A few research works currently exist on distributed mining in data grids [11], [12], [13], [14].
The paper [11] deals with the execution of the association rule mining algorithm to generate frequent
item sets from the database distributed on a data grid. It consists of a local mining phase and a global
mining phase. This algorithm is scalable as its communication and synchronization overhead is
relatively small. In [12], the service oriented architecture of distributed data mining based on the Open
Grid Service Architecture (OGSA) has been proposed. This approach is an attempt to develop the
infrastructure to integrate distributed resources. Distributed data mining is widely used in the
knowledge discovery process to analyze large sized databases maintained over geographically
distributed sites. The paper [13] focused on the design and implementation of an infrastructure for
geographically distributed high-performance applications called the knowledge grid.
Distributed Data Mining on the Data Grid System
In this paper, we have developed a Data Grid system with distributed data bases, using an open source
Globus Toolkit 4 [21], and implemented a new distributed two dimensional associational rule mining
algorithm named as the Distributed Pattern Miner. The mining algorithm is developed to generate a
mobile user’s location-aware service request patterns from the database distributed in a data grid. Fig.1
shows the architecture of the data mining system using data grid services.

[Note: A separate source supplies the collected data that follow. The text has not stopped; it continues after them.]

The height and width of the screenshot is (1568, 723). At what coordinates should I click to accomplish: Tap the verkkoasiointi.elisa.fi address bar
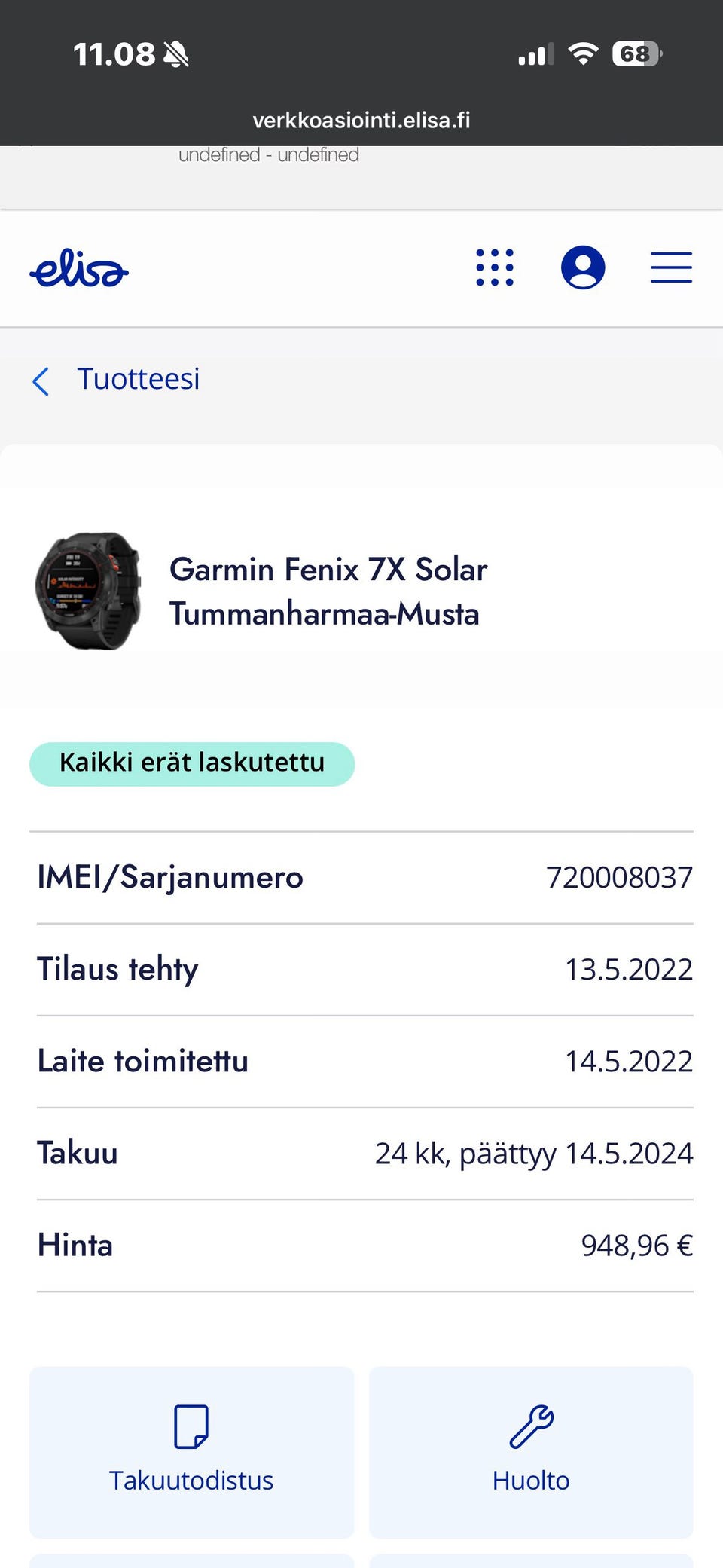[362, 120]
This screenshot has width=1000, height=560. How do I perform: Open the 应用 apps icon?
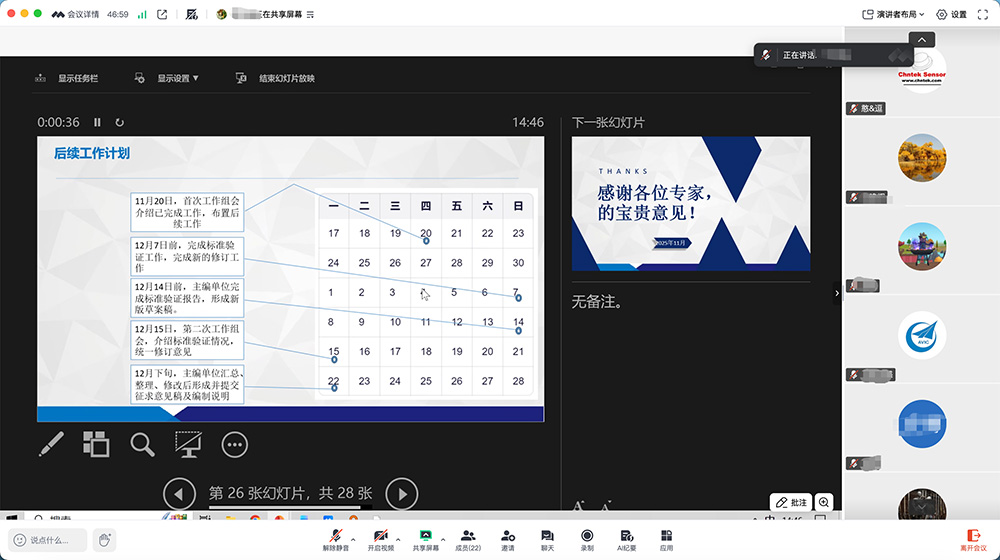(x=666, y=538)
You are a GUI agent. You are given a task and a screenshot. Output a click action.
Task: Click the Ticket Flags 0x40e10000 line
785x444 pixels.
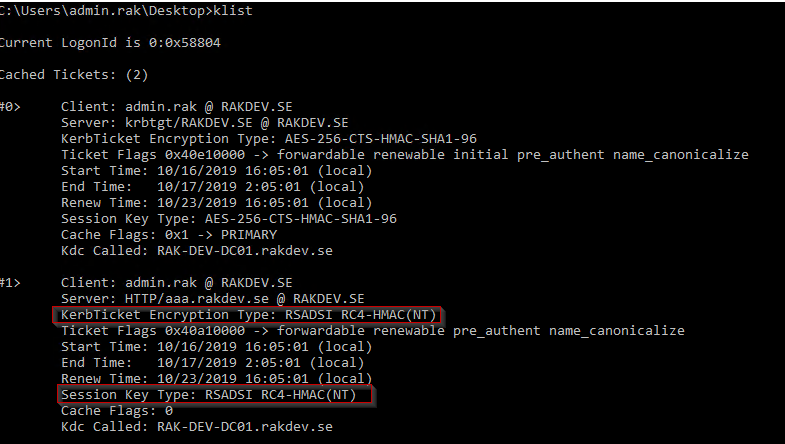404,154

Distributed Pattern Miner Algorithm
We examine the distributed mining of location aware service request patterns of mobile users from the
distributed database on a data grid system. The DPM is applied on moving logs and service request
logs of mobile users stored in geographically distributed data bases to generate location aware service
request association rules, which provide various location based services for mobile users. The data
source nodes are connected together to form a data grid system. The distributed data miner algorithm is
executed on each data source node on a data grid to find the local frequent location and service request
patterns, and the local results are integrated to generate the global frequent patterns.

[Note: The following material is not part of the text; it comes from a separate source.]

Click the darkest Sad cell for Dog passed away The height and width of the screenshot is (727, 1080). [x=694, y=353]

Next Location and Service Request Prediction
This is the last step of our algorithm. In this step, the next location of the mobile user and service
request in a web environment is predicted. Assume that a mobile user has followed some locations and
requested services pattern P = <P1, P2, P3,…,Pk-1> till now. Our system finds out the rule whose head
parts are contained in pattern P, and also the last location and service request as Pk. The output of the
matching process is a set of location aware service request association rules called matching rules. The
tail part of the matching rule represents the predictions made for the mobile user’s current location and
service request. The matching rules are stored in the descending order of confident values for
predictions. The parameter m represents the maximum number of predicted matching rules for
predicting the user’s next location and service request.
Impact of Precision
In our experiment, the parameter m represents the number of predictions made each time the mobile
user moves from one location to another. If the number of predictions m increases, the number of
correct predictions is increased and at the same time the probability of getting incorrect locations is
also higher. From Fig. 3., when m increases, the precision of the predictions made by the DPM
algorithm decreases at a slower rate. The precision is calculated as a ratio of the number of correctly
predicted locations to the total number of predictions made.